The Treasury has attempted to guide local authorities away from a strategy of buying struggling retail properties over fears that the investments could force councils into bankruptcy.
The rate at which local councils are able to borrow to invest was raised by one percentage point last week, as concerns mount over borrowing levels.
Rates on loans from the Public Works Loan Board have increased due to concerns over unsustainable borrowing, the Sunday Telegraph reported.
Pantheon Macro economist Samuel Tombs told the Telegraph that the Treasury’s intervention has seen borrowing costs “skyrocket” and has jeopardised “many capital projects that local authorities had planned”.
Councils have reportedly bought one in five shopping centres sold since 2016, as property developers exit the struggling sector and local authorities seek new revenue streams following cuts to central government funding.
Last week, retail landlord Hammerson offloaded St Oswald’s retail park in Gloucester to the local council for £54m as it continued with its property disposal programme. Mole Valley district council in Surrey bought an Asda site in South Wales for £11.5m.

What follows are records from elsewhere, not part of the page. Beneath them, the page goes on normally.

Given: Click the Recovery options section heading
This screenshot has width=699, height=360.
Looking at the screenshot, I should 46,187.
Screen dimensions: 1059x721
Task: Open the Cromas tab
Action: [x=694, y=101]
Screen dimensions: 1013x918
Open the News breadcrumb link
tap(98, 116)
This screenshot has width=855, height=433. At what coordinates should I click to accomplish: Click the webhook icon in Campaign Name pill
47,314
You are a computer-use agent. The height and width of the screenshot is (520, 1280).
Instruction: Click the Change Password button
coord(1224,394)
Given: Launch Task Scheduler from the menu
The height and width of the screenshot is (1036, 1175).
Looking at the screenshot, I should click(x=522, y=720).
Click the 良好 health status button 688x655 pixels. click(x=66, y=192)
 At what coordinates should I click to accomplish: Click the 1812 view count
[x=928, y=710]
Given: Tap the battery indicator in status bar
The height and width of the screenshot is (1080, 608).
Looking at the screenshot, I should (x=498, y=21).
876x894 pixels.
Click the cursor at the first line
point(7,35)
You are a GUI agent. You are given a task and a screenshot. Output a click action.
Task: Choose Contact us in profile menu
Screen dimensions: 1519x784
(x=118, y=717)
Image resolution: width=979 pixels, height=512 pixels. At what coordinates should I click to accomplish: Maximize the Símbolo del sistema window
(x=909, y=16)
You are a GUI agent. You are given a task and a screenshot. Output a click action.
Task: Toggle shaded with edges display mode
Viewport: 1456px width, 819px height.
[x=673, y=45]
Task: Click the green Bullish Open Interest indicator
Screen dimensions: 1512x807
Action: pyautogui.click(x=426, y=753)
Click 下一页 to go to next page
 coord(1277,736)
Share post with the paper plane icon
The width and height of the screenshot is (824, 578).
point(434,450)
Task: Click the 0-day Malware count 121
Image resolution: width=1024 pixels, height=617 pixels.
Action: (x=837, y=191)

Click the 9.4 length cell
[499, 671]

The Local Government Chronicle reported that the amount spent by councils in England on investment properties increased from £76.4m in 2014/15 to £1.8bn in 2017/18.
Property giants, including British Land, Intu and Hammerson, have seen their portfolio valuations fall as retailers shutter stores and seek rent reductions, often using controversial company voluntary arrangements (CVAs) to restructure.
High street stalwarts such as Sir Philip Green’s Arcadia, which owns Topshop, Topman and Dorothy Perkins, and Monsoon Accessorize have recently implemented CVAs to slim down their store portfolios and secure rent cuts.